Russian Influence Operations
Almost every case that Mr. Mueller has filed has illuminated a different facet of what appears to be a systematic, long-running effort by the government of Russia to reach out to Mr. Trump’s world. It’s clear that the Kremlin was attempting to gain access and influence. Was it also out-and-out working to recruit agents within the Trump Organization and campaign?
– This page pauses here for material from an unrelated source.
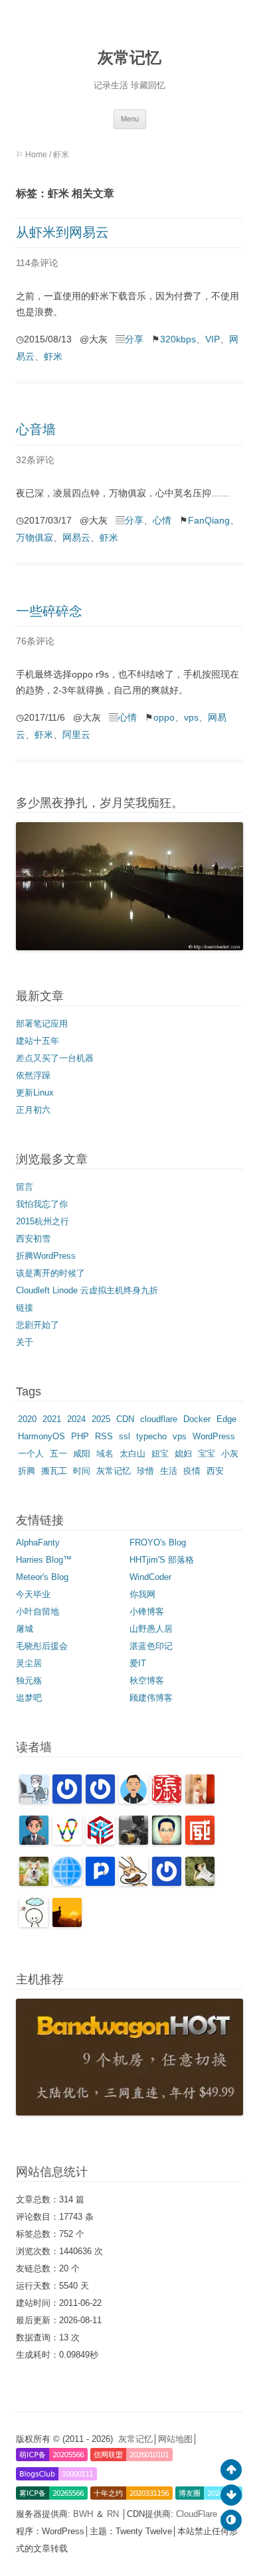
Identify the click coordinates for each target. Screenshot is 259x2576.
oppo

On our side of the Atlantic, to what extent was that outreach welcomed and reciprocated by the Trump team, and to what extent was Mr. Trump a passive beneficiary? Did the Trump Organization and campaign understand and respond to those instances as manifestations of a systematic effort by the Russian government or as unrelated connections with unconnected Russians?
Obstruction of Justice
Mr. Mueller has also reportedly conducted an investigation into potential obstruction of justice by the president: possible interference with the special counsel’s efforts, and with the F.B.I.’s before that.
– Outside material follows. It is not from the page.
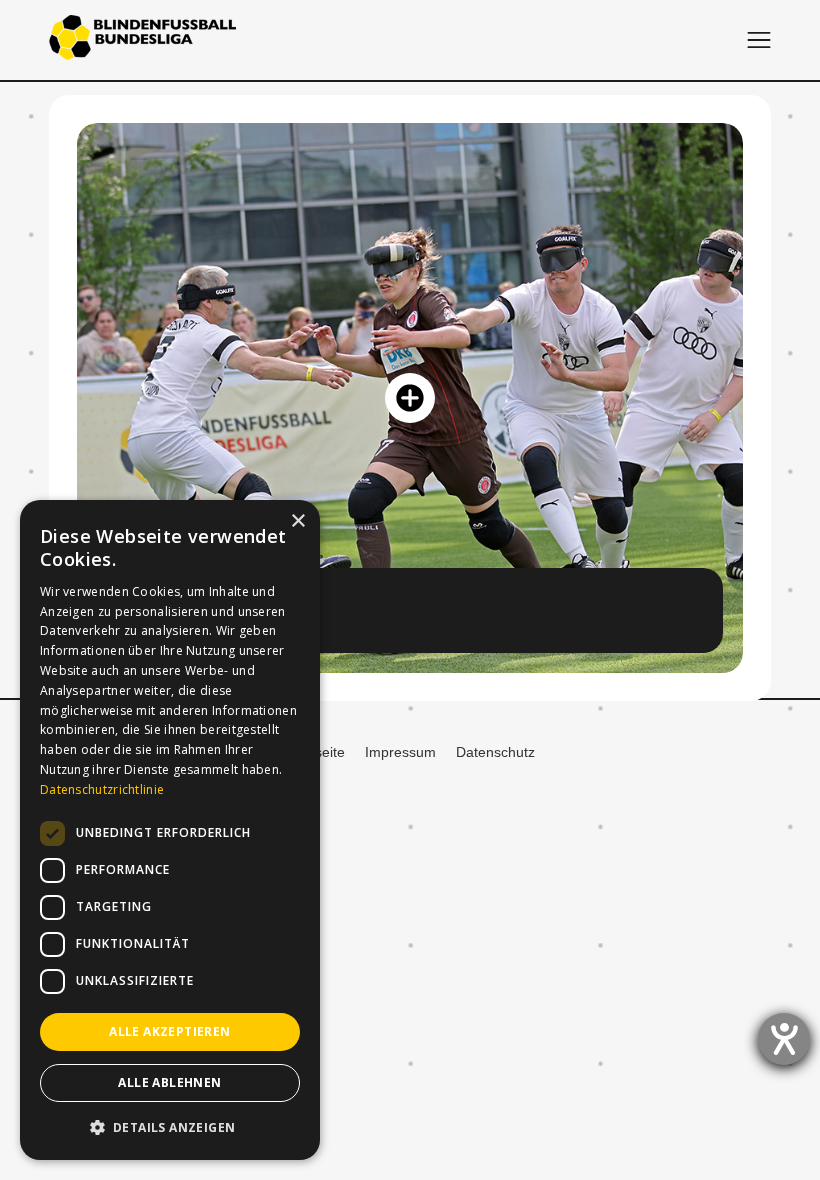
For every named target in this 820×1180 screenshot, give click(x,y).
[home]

Mr. Barr, among others, has argued that action authorized by the Constitution — like dismissing the F.B.I. director — by definition cannot constitute obstruction. Will the report sidestep these tricky legal questions by showing efforts by Mr. Trump to derail the inquiry that fall plainly outside the scope of presidential authority? To what extent does the obstruction investigation overlap with the collusion investigation — meaning that the special counsel and the F.B.I. understood the president’s apparent efforts at obstruction as part of the troubling pattern of coordination with the Russian government that incited the investigation in the first place?
What proportion of the Mueller report becomes public will hinge on many factors: how much classified information and grand jury material shielded from public disclosure it has; how much of it is arguably protected by executive privilege; to what extent it details criminal conduct, and to what extent Mr. Barr may reasonably argue that the Justice Department has an interest in protecting the privacy of those who are innocent.
The Watergate “road map” first became available to the public in 2018, when a judge ordered it unsealed almost 45 years after it was handed over to Congress. The Starr Report, in contrast, was released within two days of its transmission to the legislature. With any luck, the time frame for release of the Mueller report will be closer to the latter than to the former.